12 November 2010

Oh, The Games People Play

There are many ways “The Portrait of a Lady” can be said to be a modern novel despite its verbiage. Henry James is considered the bridge between the nineteenth-century novel and the twentieth. His immediate influence was Nathanial Hawthorne but he wished to do something different, more modern, which to him meant psychological; more conscious, less circumstantial.

After an odious discussion with her husband about Lord Warburton's intentions toward Pansy Isabel ruminates on how she came to marry Gilbert Osmond; her sincerity, her initial adoration, her wish to bestow on such a gentleman, "the best in Europe," money she felt not rightly hers but that she could use for the enhancement of someone so fine. She traces the path of her own blindness and her husband’s disenchantment with her.

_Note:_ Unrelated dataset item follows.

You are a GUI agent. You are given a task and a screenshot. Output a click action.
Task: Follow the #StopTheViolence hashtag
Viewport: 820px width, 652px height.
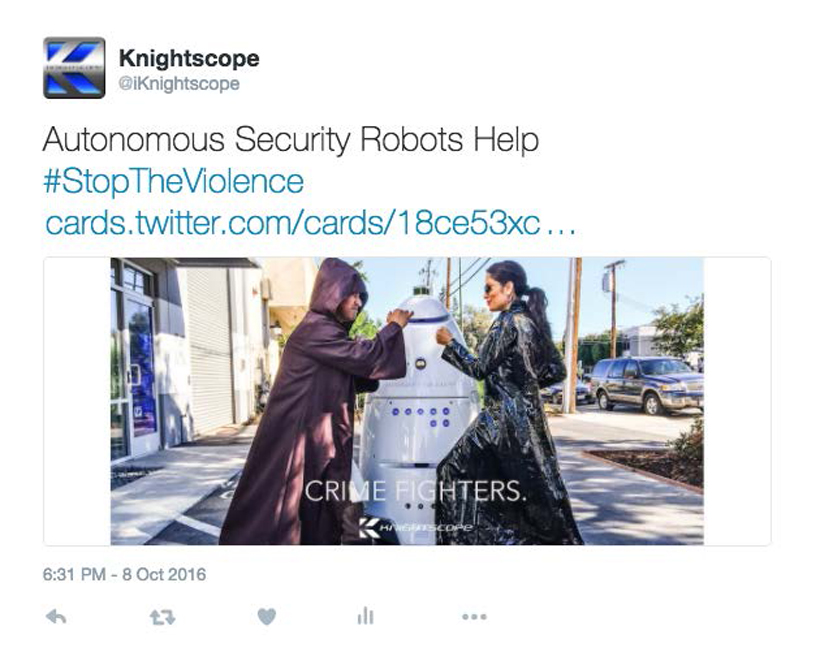coord(174,181)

There were times when she almost pitied him; for if she had not deceived him in intention she understood how completely she must have done so in fact. She had effaced herself when he first knew her; she had made herself small, pretending there was less of her than there really was.

He said to her one day that she had too many ideas and that she must get rid of them…He really meant it…he would have liked her to have nothing of her own but her pretty appearance. She had known she had too many ideas; she had more even than he had supposed, many more than she had expressed to him when he had asked her to marry him. Yes, she had been hypocritical; she had liked him so much. She had too many ideas for herself; but that was just what one married for, to share them with some one else. One couldn’t pluck them up by the roots, though of course one might suppress them, be careful not to utter them. It had not been this, however, his objecting to her opinions; this had been nothing. She had no opinions--none that she would not have been eager to sacrifice in the satisfaction of feeling herself loved for it. What he had meant had been the whole thing--her character, the way she felt, the way she judged. This was what she had kept in reserve; this was what he had not known until he had found himself--with the door closed behind, as it were--set down face to face with it. She had a certain way of looking at life he took as a personal offense.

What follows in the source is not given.